The Rev. David Rivers, senior pastor, First Christian Church, 1000 Ky.:
Many years ago I received a phone call from a charitable organization soliciting funds. The sales pitch went something like this: “If you send us $100, we’ll pray that God blesses you ten-fold. And because we have faith that God blesses a cheerful giver, this prayer will be answered!”
My response was knee-jerk and went something like this: “How about you send me the $100 and I’ll pray for you that same prayer and believe God will answer it.”
He hung up.
This experience taught me that there are some who believe God values one act over another. Yet what is to reason for charity? For some, it is a sense of feeling good about oneself as they help another. For others, they deem charity an important part of living a grateful life. And yet others, their charitable actions are rooted in their belief in God’s call to us to love our neighbor.
And it is out of our great commandment — to love God with all we are and to love others as one’s self — that we find the basis to live charitable lives. The motivation comes not from the basis of what one will receive; rather, the motivation grows out of a responsibility to ensure our neighbor is well cared for — whether the issues are of hunger, housing, emotional health, attainable health care, education, etc.
The hope I have is that through our actions and wise use of resources, we are able to help our neighbor be blessed by that which God has entrusted to us. And even deeper still is the conviction that God values all of our expressions of charity which helps to create the kind of world that God envisioned — a world where we care for one another and experience contentment in our relationship with God.
— Send email to David Rivers at email@example.com.
The Rev.

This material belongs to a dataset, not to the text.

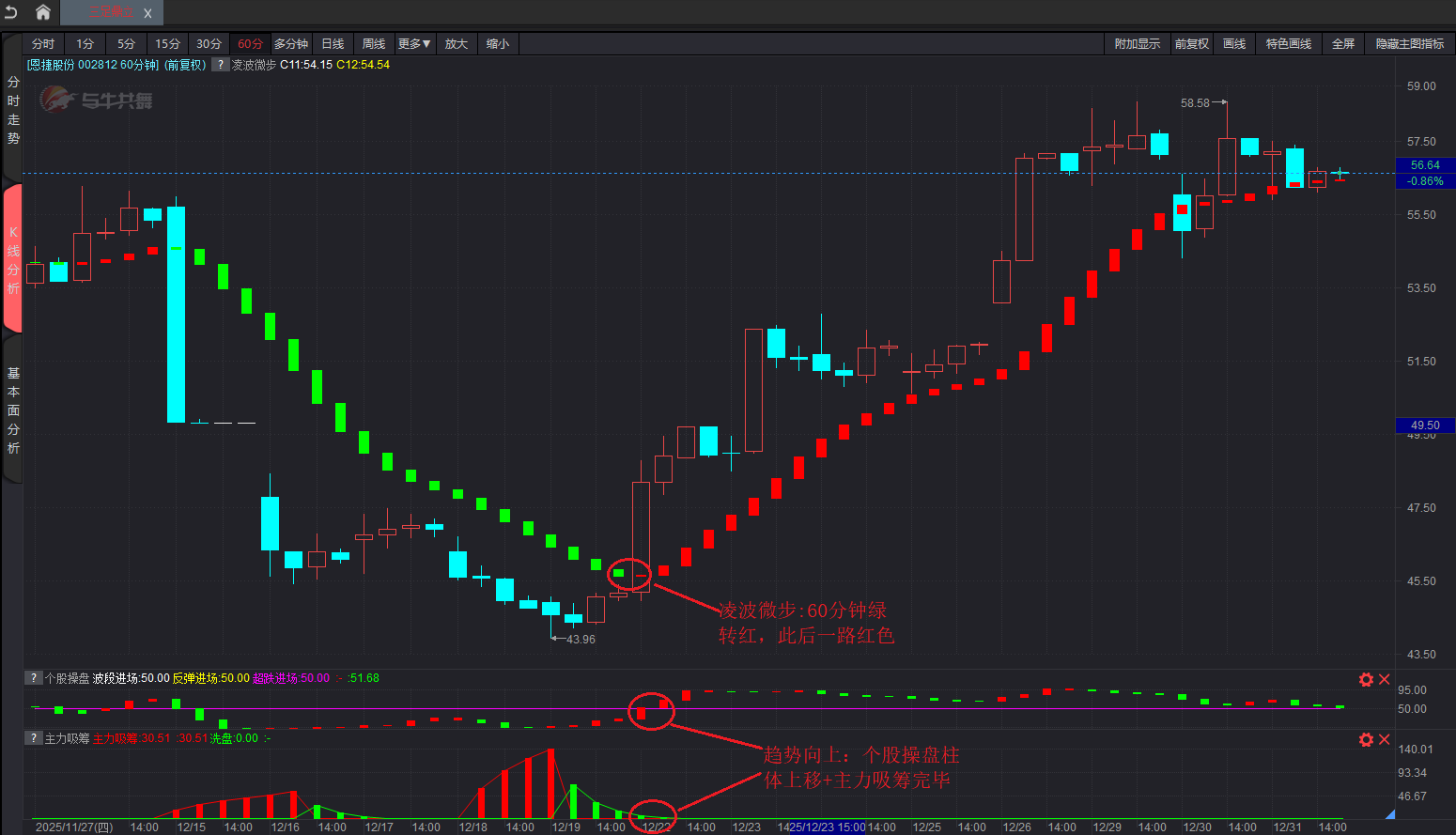
Task: Toggle 附加显示 additional display
Action: point(1137,44)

Mary Newberg Gale, associate pastor, First Presbyterian Church, 2415 Clinton Parkway:
From the beginning of scripture God calls God’s people to care for each other. Proverbs 31 tell us to “speak up for those who cannot speak for themselves, for the rights of all who are destitute.” The prophet Isaiah encourages us to “seek justice and to defend the cause of those without.”
Such action is among the highest priorities of a community. Jesus himself sums up all the law and the prophets in two deceptively simple commands: Love God and love your neighbor. We’ve spent centuries continually discovering just how hard that is.

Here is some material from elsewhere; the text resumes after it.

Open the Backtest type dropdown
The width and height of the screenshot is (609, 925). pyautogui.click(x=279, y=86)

God does not have a hierarchy, does not rate one kind of charitable action over others. That being said, God puts a premium on getting our hands dirty. The call to care for the widows and the orphans, for the least and lost in our midst, is not one about acceptable distance. It is not antiseptic giving.
Jesus modeled ministry and outreach in the midst of people who were suffering. As we follow that model, it means God calls us to more than writing checks for our favorite charity. It means collecting clothing for the Salvation Army store; it means preparing and serving meals for Lawrence Community Shelter or for Family Promise. It means fighting for the people who have no voice. When we begin to think about charitable actions it is imperative we remember that God’s call on our lives includes the three T’s — our time, our talent and our treasure.